RBAC (least privilege)

  • The operator's ClusterRole grants only the verbs needed (watch/list/get on selected GVKs; CRUD on Kollect CRDs; leader-election on a single lease).
  • Tenant mode (ADR-0203) narrows watches to configured namespaces; chart emits Role/RoleBinding instead of cluster-wide bindings (ADR-0704).
  • Cross-namespace reads in namespaced inventories are SubjectAccessReview-gated: missing permission degrades gracefully (skip + condition) rather than escalating.
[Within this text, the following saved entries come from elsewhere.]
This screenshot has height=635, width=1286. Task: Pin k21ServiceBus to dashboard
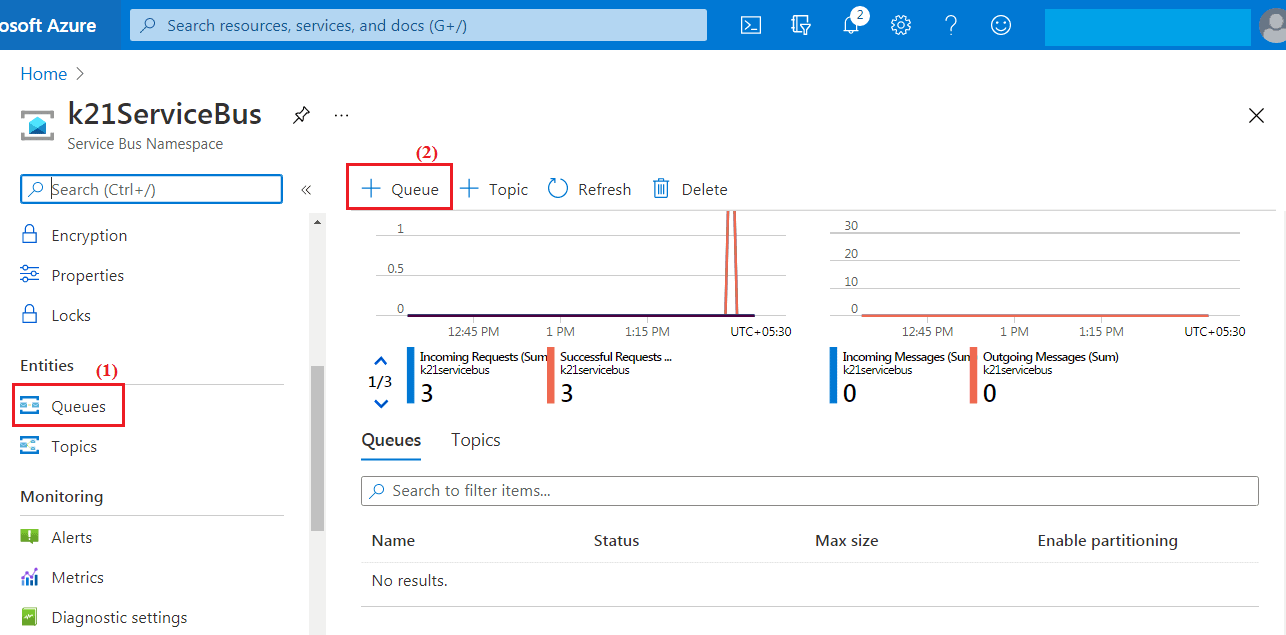pos(301,115)

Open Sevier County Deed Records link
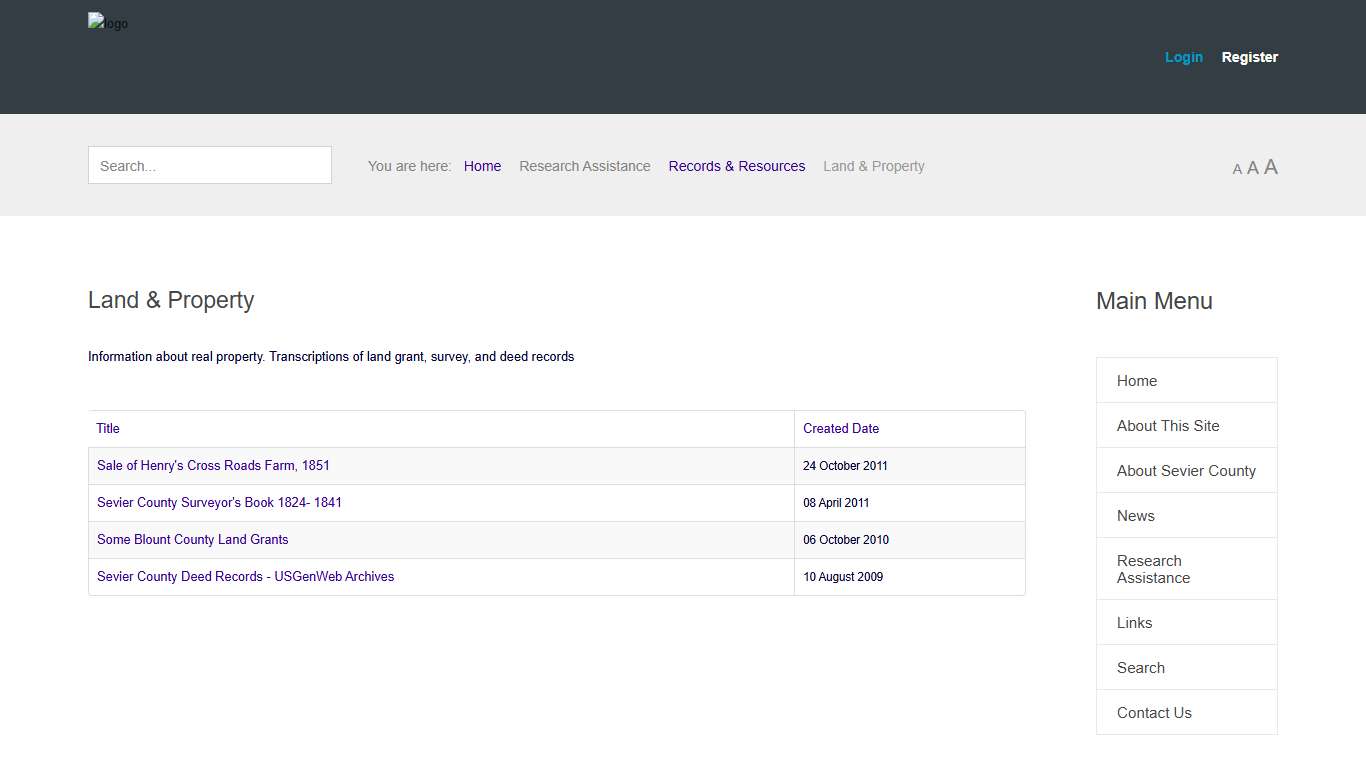[245, 576]

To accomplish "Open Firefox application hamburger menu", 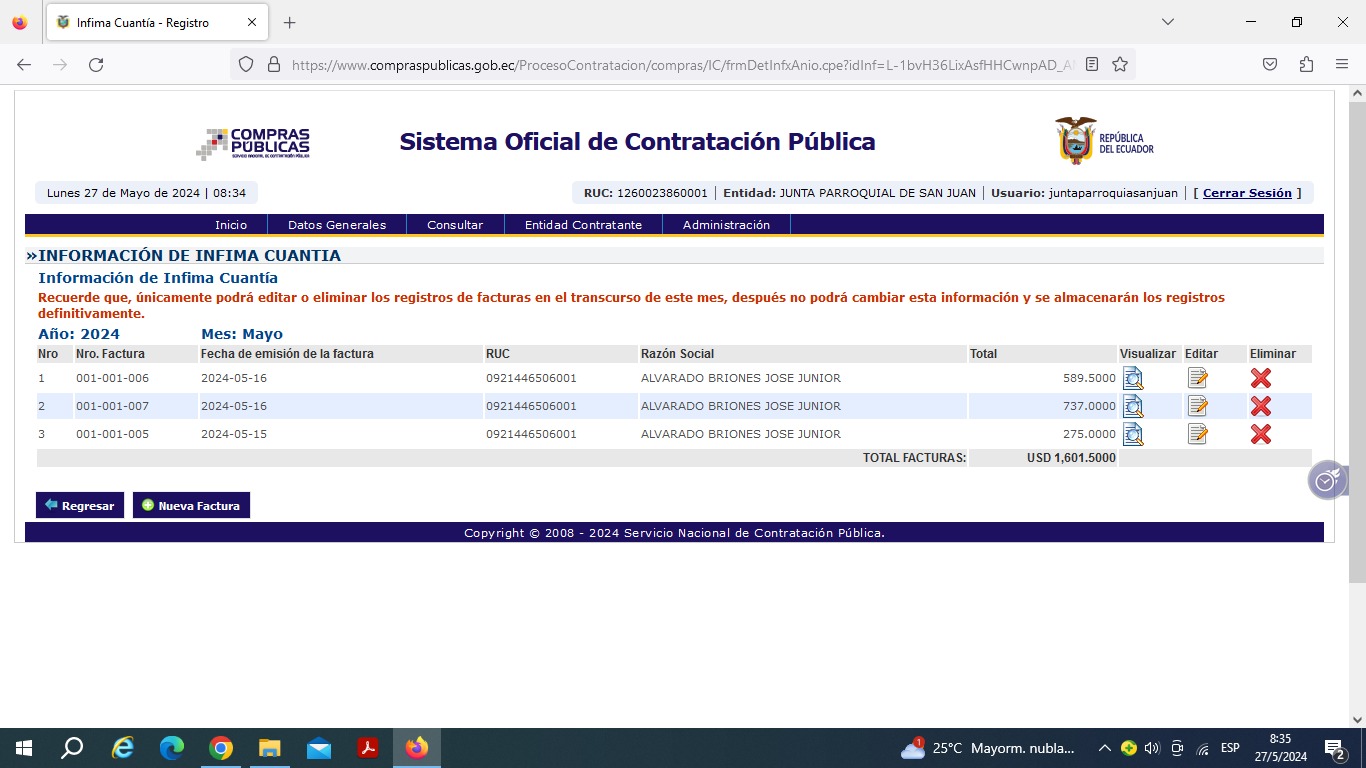I will click(x=1342, y=64).
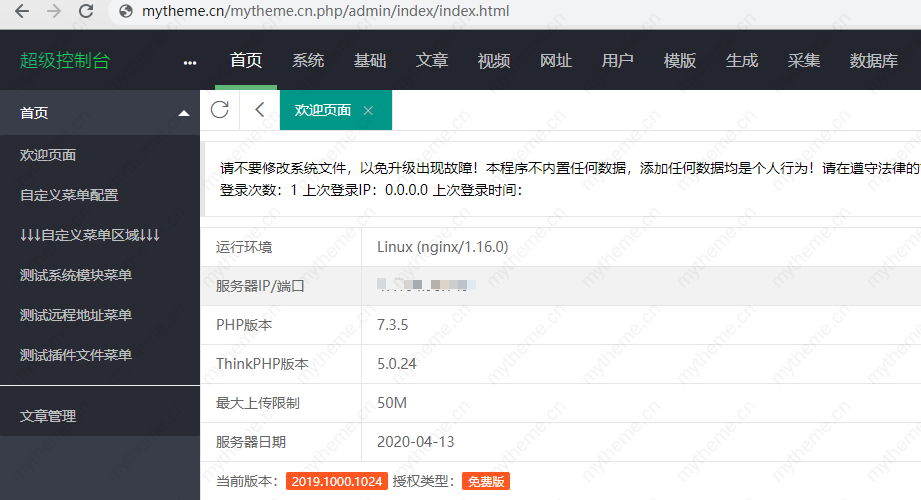Open 测试插件文件菜单 sidebar item
The image size is (921, 500).
pyautogui.click(x=76, y=355)
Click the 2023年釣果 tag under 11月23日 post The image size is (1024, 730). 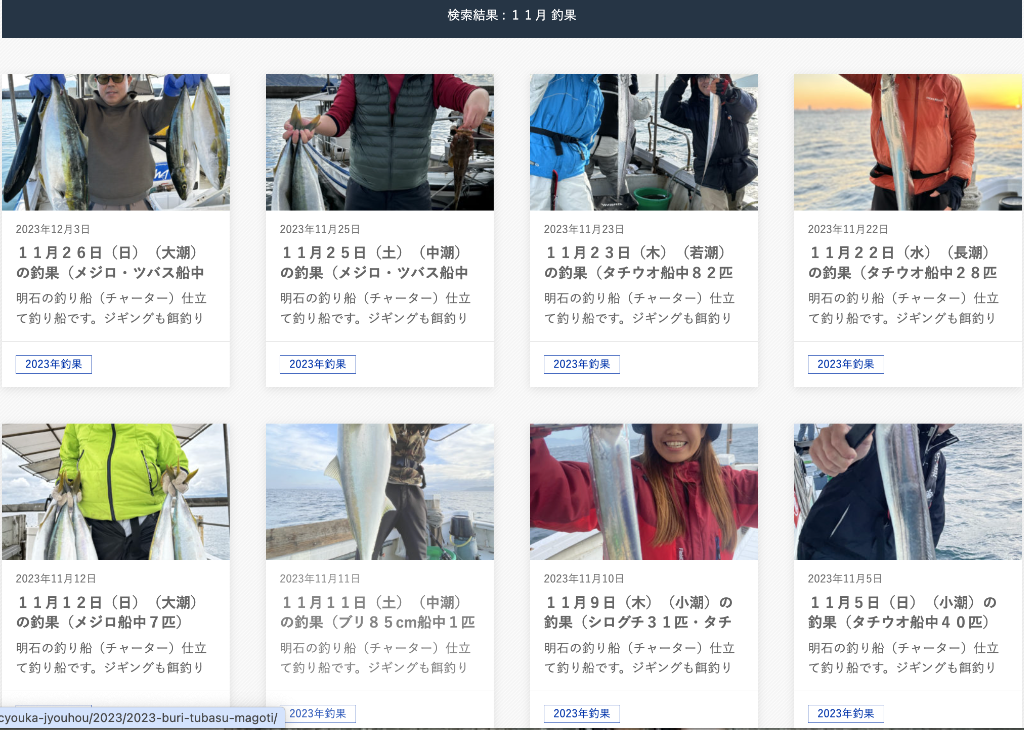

Redaction (no secrets in payloads)

  • Profiles redact via scrubKeys/redaction before items enter the store (ADR-0303), so the export data contract (ADR-0405) is secret-free by construction.
  • Helm release values, Secret data, and known-sensitive keys are scrubbed at extraction time, not at export time.

API / HTTP exposure

  • The read API requires auth (token/mTLS) and is namespace-scoped (ADR-0404); it is a feature-gated, off-by-default surface.

Multi-cluster

  • Spoke→hub uses mTLS / mesh identity (ADR-0503); the hub allowlists clusters and rejects unlisted ones.

Webhook TLS (serving)

  • Validating webhook serving certs: cert-manager default, self-signed bootstrap fallback (ADR-0105).

Supply chain

  • Images are signed and SBOM'd; see ADR-0705.

Consequences

  • A reviewer has one page for the posture; individual ADRs hold the detail.
  • Redaction-at-extraction means a sink can never accidentally export a secret the store never held.
  • SAR-gated degradation favors availability + safety over hard failure on partial permissions.

Open questions

  • DECIDED : Encryption-at-rest for sinks (Postgres/object-store) is recommended and documented, not enforced by the operator (it's a backend/infra responsibility).
  • DECIDED : Add a formal RBAC audit gate in CI (kubeaudit-style) as a maturity signal (ADR-0705).
  • OPEN: A built-in secret-leak scanner over outgoing payloads as defense-in-depth beyond scrubKeys?